I've got the methotrexate blues

Hi, it is also my third week on the same medication.  Although I have only had one experience of the stomach issue, I am experiencing the blues and sleepyness.  This is all so new to me. And I also wonder if the pain will ever go away. I'm not sure were to start or what to do next... Most of the time I wish there was a long term treatment center I can admit myself to (just want to disappear). Presently, I am looking for a new doctor.  My doctors way of informing me I had RA was "Life as you know it is over"... Nice.... He never spends more than 5 min with me during my visits. He walks in the room read the survey he has me fill out and says... "OK, thak these and see you in 8 weeks"....How wonderful.......

Amy- I am sorry to hear you are having such a difficult time with your methotrexate. You don't say how many mg. you are currently taking.  One thought I had is that maybe you are ramping up the medication too quickly and your body has not had time to adjust.  I have been using metho. since 2001 and I take 12.5 mg. per week.  I used to take more until I went on Enbrel.  That combination has really worked for me. 

I always take my methotrexate right before bedtime so I can sleep away any side effects.  It works really well for me. 

As for your fatigue, this will sound dumb, but I have found that exercise helps increase your energy level.  Start slow on this also but any exercise you can do will help with feeling better.

Don't let RA get you down.  Better days lie ahead for you!  Just hang in there until you get the meds balanced.  It takes time to get control of this nasty disease.

Steve

In my experience the side effects have gotten better.  It I take it with food and my Dr. told me I could split my dose over two days.  As for the blues some is the MTX some is the RA.  But the nice thing is once you realize "I have them" then you can start working on making things better.  Hang in there......God loves you.
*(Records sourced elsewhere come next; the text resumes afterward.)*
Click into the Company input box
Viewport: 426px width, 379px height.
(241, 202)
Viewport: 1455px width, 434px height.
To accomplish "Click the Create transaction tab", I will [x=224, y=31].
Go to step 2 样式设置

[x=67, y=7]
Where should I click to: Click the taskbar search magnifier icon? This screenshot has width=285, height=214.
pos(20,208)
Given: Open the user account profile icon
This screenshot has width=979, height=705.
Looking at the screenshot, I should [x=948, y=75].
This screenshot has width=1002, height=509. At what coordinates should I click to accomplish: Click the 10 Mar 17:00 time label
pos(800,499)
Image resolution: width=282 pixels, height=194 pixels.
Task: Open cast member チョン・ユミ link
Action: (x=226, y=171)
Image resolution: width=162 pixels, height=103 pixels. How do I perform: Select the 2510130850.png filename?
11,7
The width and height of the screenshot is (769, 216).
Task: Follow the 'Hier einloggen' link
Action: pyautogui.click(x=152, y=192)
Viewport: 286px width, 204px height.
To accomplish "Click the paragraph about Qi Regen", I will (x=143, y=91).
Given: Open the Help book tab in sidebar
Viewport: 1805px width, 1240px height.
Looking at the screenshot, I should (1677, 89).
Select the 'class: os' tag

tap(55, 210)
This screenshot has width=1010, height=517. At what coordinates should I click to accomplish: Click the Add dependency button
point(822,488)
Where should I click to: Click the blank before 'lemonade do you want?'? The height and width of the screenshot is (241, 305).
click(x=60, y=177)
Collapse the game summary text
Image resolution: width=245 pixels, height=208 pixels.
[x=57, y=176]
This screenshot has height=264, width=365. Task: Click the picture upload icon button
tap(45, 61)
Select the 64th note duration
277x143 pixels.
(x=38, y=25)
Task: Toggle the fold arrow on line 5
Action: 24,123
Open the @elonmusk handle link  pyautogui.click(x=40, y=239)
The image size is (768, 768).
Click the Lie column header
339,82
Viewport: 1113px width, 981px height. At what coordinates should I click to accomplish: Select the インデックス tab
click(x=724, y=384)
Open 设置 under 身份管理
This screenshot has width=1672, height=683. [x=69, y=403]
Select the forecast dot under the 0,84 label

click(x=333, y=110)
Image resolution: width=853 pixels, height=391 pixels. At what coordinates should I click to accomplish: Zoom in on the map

Ok, I'm so glad to know I'm not  the only one constantly running to the bathroom after getting methotrexate.(ction) Only I'm still on the shot. I just got "officially" diagnosed 2 weeks ago. I had lots of blood work, tons of x-rays and my first metho. shot. Got another one last week and another tomorrow. They say I will get4 of these then be put on the pill.  On the 12th is my next appt. to find all results of all blood work and x-rays. My regular dr. had already given me Lortab 7.5 for pain and Mobic 15 mg. to help until I got to rheumy. They also put me on the shot of course also, omega 3-fish oil 2,2xs a day, calcium w/vit.D and Foltx plus an over the counter good multi-vitamin. I don't even need breakfast, I just eat a hand full of pills. I know some of these supplements are better not to take together and some at better times than others. Any advice. Seems like everytime I eat I get sick. I don't work outside my home but have almost a farm and 3 teen-agers!! I feel like a lazy idiot when I can't even do my main job, laundry, open cans of veggies, load the dishwasher. Some days I have to get my hubby to help me roll from my back to my side so I can sit up and get out of bed. But I HAVE to have a pair of slippers right there because the hard wood floors just hurt my feet too bad. SO BAD. I'm 37, I get up from my computer chair like I'm 97. There are days it hurts so bad I just want to stay in bed and not move but it hurts so much to stay in bed too long. Hurts my back to lay on my back and my hips to lay on my sides more than about 20 mins. Sleep?? HAHAHA!!!!! Could some one give me that definition?? The Lortab helps slightly but not a whole lot. Anyway if anyoneas any advice or info about taking the supplements at different times to make it easier on my stomach I'd appreciate it. Thanks, Jackie.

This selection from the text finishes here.